■ **WHAT IS REQUIRED**
Please reproduce, exactly and with nothing else, every line from the one containing "Viewport: 1512px width, 792px" through the last line of the records below.

■ **DATA FOR PROCESSING**

::::::::::

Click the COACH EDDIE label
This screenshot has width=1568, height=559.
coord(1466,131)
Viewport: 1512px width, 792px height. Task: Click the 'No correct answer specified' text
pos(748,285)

::::::::::

■ **EXERCISE RESULT**
Viewport: 1512px width, 792px height. Task: Click the 'No correct answer specified' text
pos(748,285)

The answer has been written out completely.